[Pointing records for screenshots and pages]
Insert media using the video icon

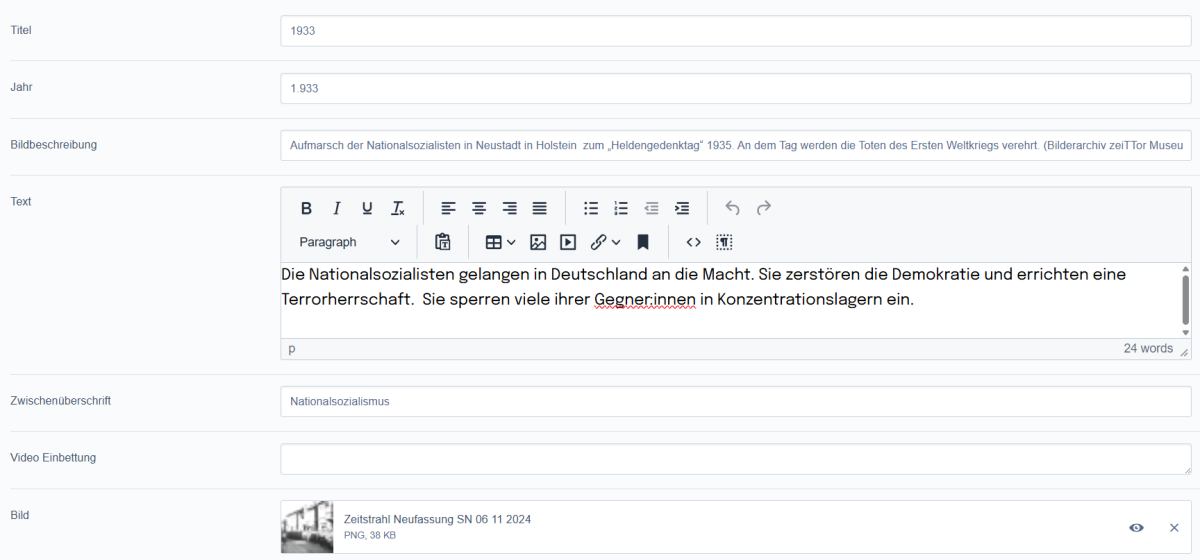[568, 242]
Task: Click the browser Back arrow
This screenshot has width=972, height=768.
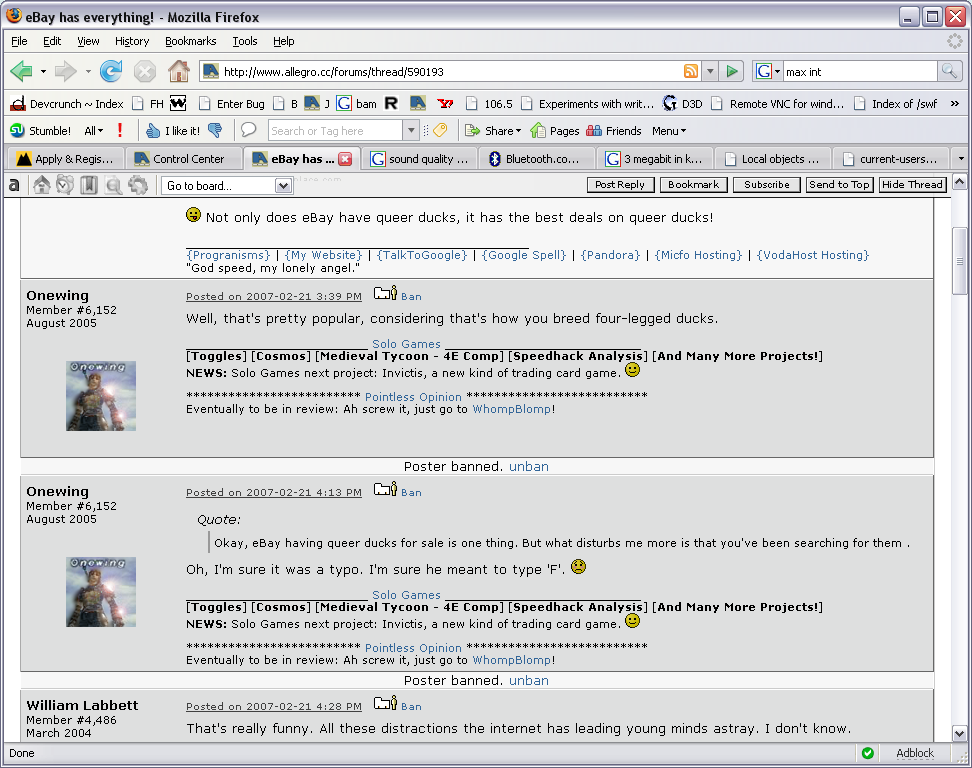Action: point(22,71)
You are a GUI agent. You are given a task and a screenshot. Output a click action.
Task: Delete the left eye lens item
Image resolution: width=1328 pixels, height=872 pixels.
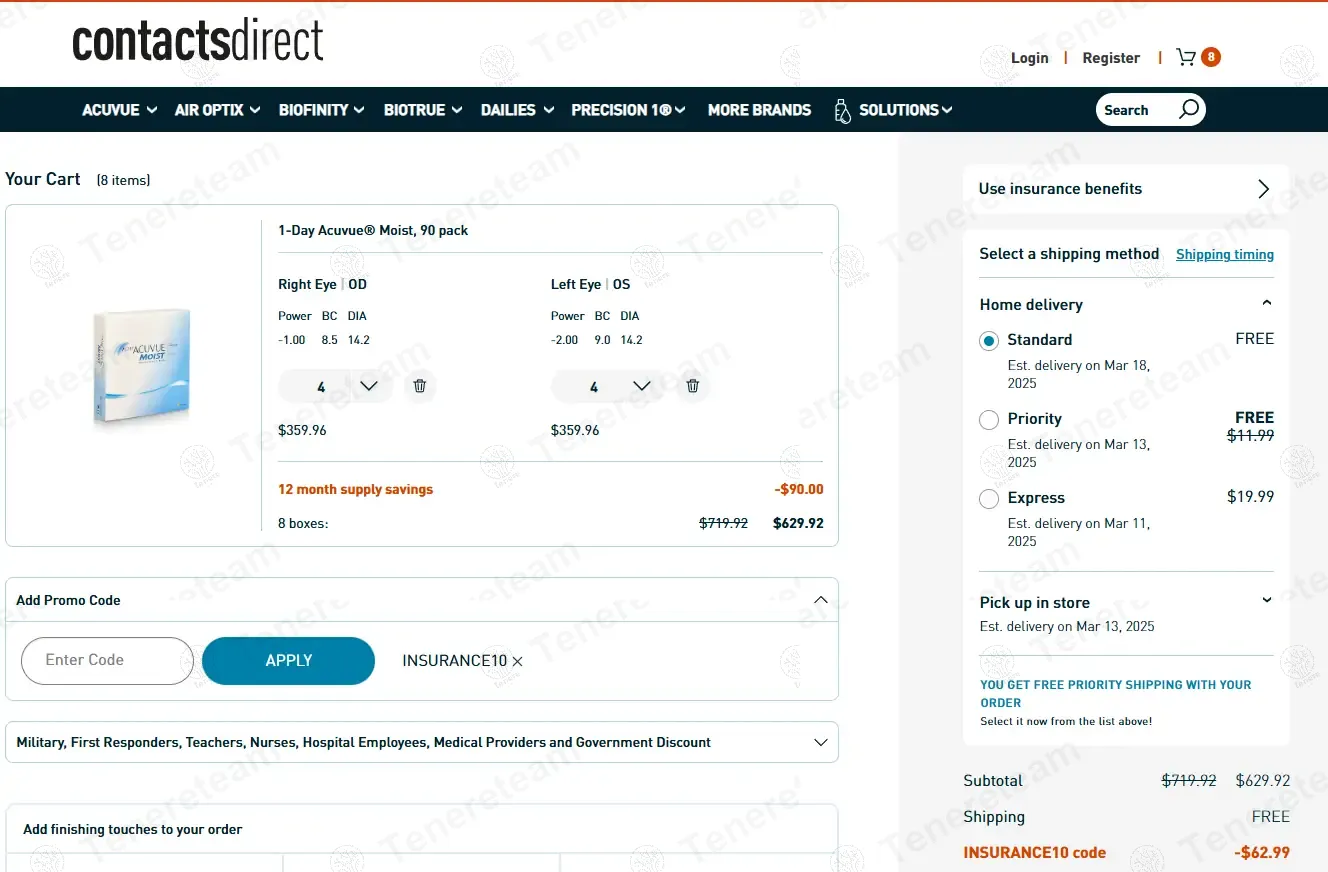pos(693,386)
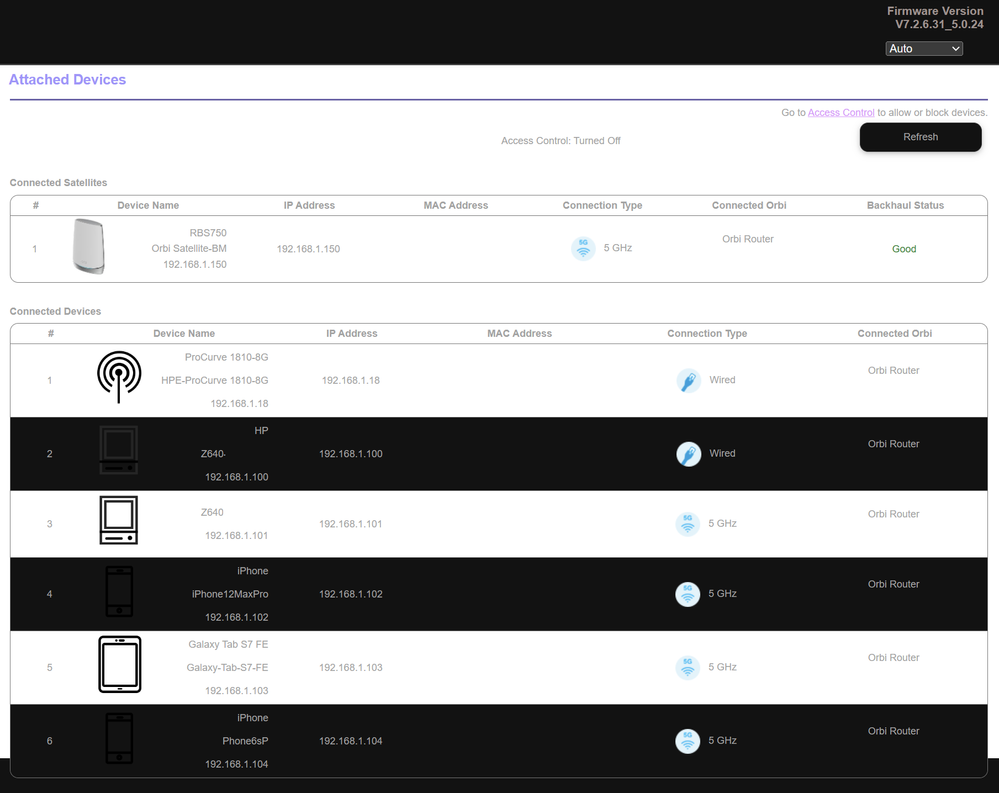Click the HP Z640 wired connection icon
This screenshot has height=793, width=999.
(688, 454)
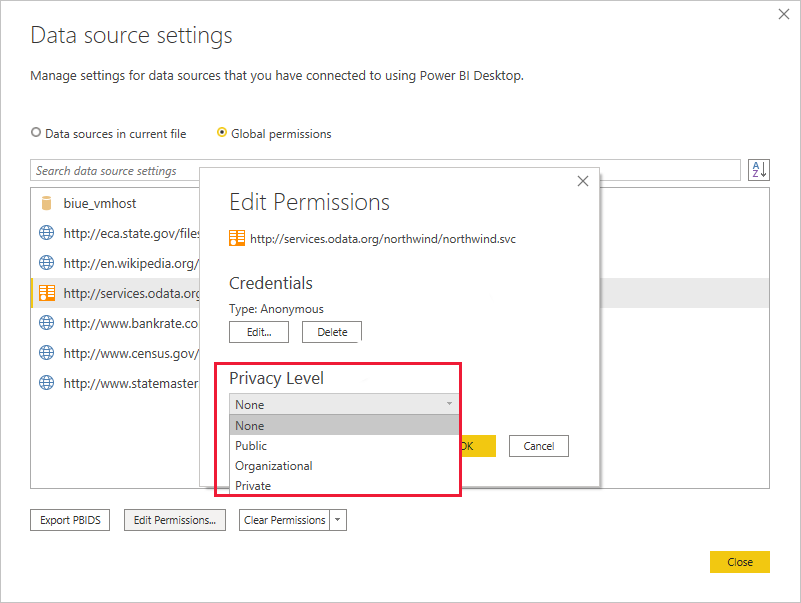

→ **Task to carry out**: Swap "Insert" for "Add" throughout the lines above and write them out again with nothing else changed. Omit the pictures from your answer.

→ **Solution for this problem**:
Add media using the video icon

[568, 242]
Task: Click the browser Back arrow
This screenshot has width=972, height=768.
Action: point(22,71)
You are a GUI agent. You are given a task and a screenshot. Output a click action.
Task: Delete the left eye lens item
Image resolution: width=1328 pixels, height=872 pixels.
pos(693,386)
Click the HP Z640 wired connection icon
This screenshot has height=793, width=999.
(688, 454)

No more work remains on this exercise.